• **EXERCISE**:
Change "option card" to "button" throughout the records below and leave every other word as it is. Leave the pictures out of your copy.

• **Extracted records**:
__________________________________________________

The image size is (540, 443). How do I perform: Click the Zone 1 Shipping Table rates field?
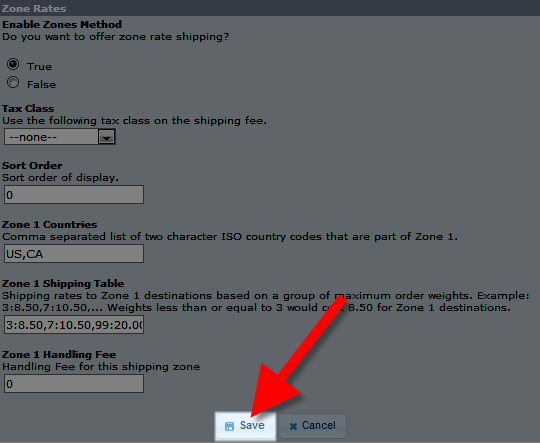[74, 324]
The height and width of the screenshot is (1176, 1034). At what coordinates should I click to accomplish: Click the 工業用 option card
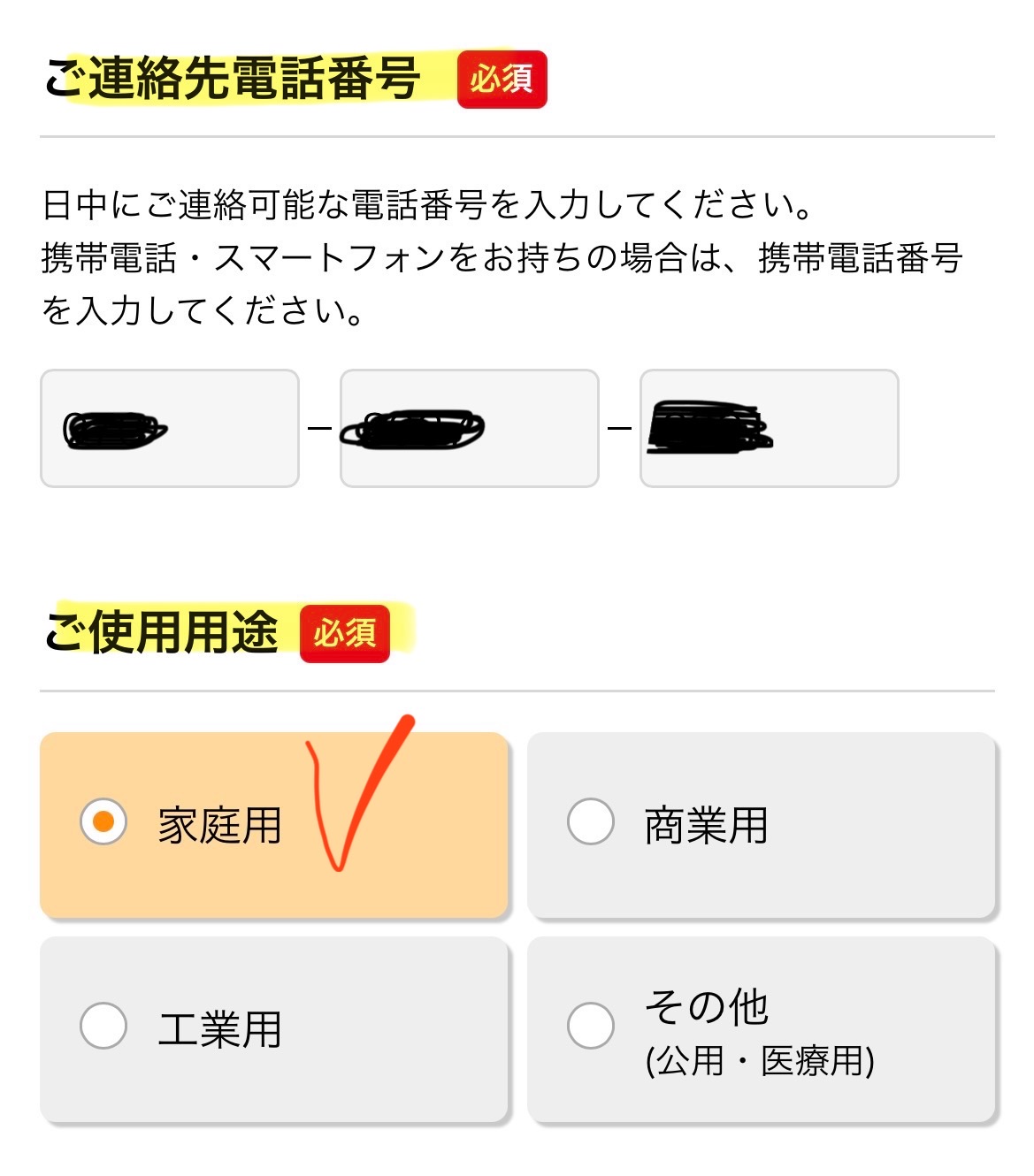click(x=274, y=1030)
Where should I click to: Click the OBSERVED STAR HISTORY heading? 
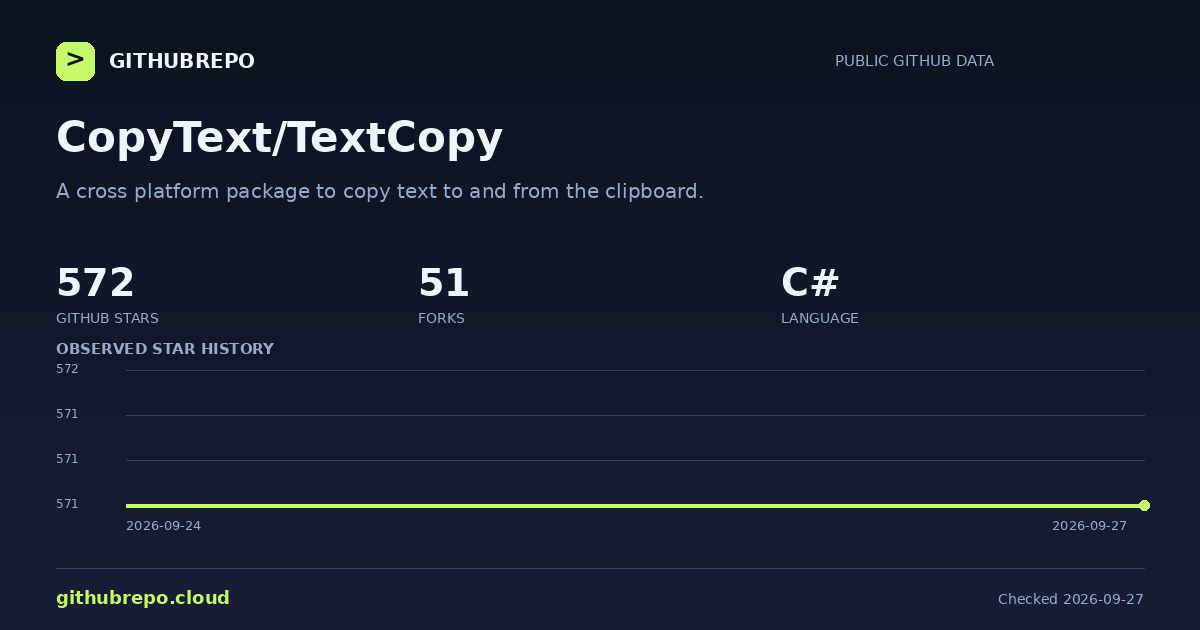click(x=165, y=349)
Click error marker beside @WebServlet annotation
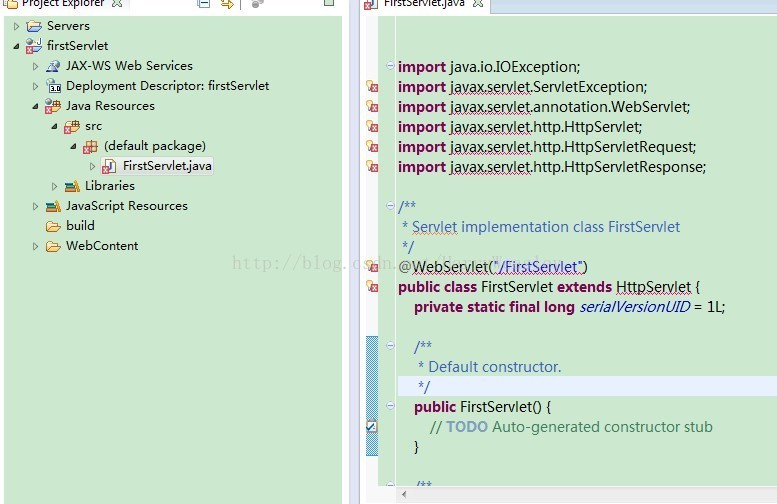 click(372, 267)
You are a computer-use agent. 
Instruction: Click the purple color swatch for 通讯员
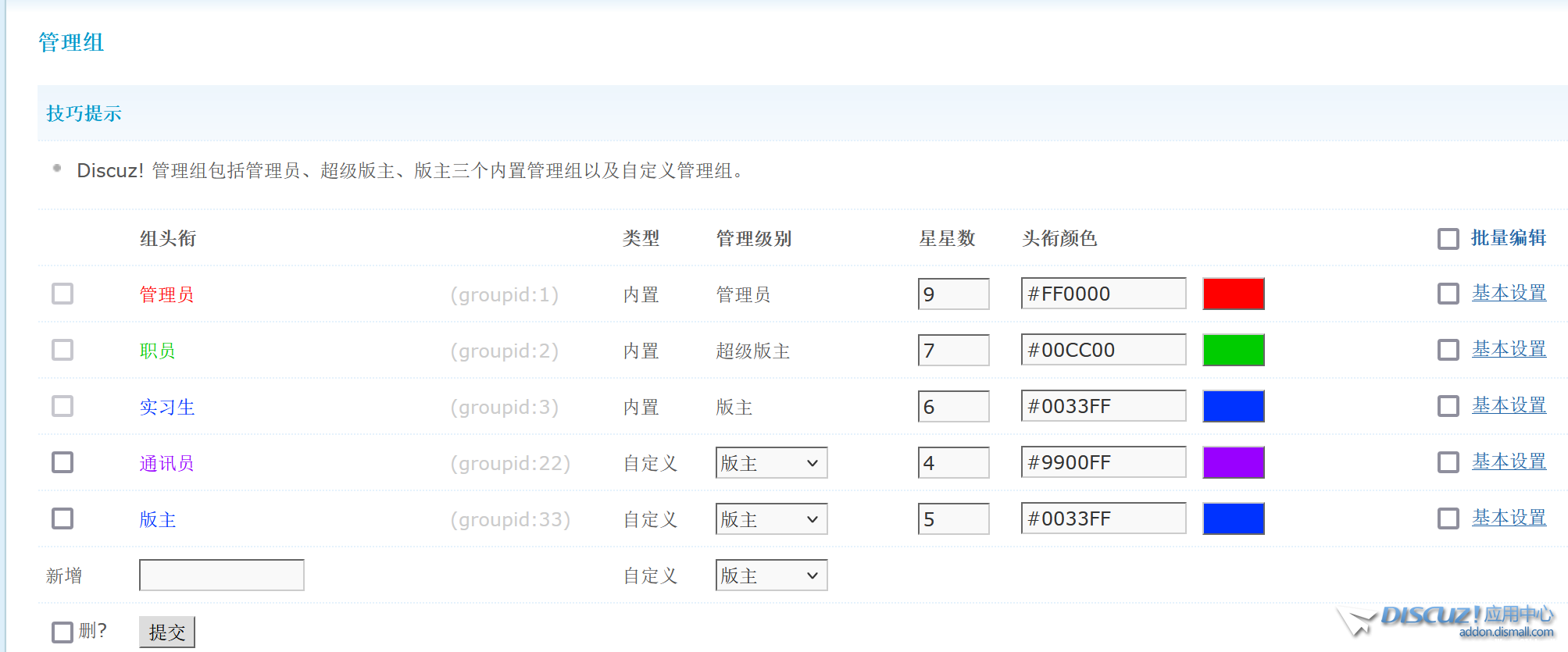(1233, 463)
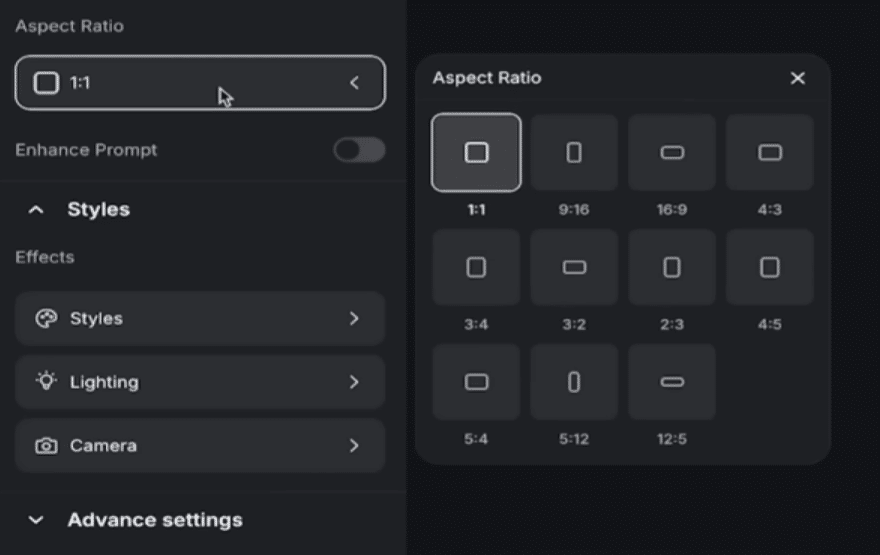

__________________________________________________

• **RESPONSE**:
The image size is (540, 443). How do I perform: Click the Zone 1 Shipping Table rates field?
[74, 324]
The height and width of the screenshot is (1176, 1034). At what coordinates should I click to accomplish: Click the 工業用 button
click(x=274, y=1030)
Where should I click to: Click the OBSERVED STAR HISTORY heading? 
click(x=165, y=349)
Click error marker beside @WebServlet annotation
 click(372, 267)
You are a computer-use agent. 
Instruction: Click the purple color swatch for 通讯员
(1233, 463)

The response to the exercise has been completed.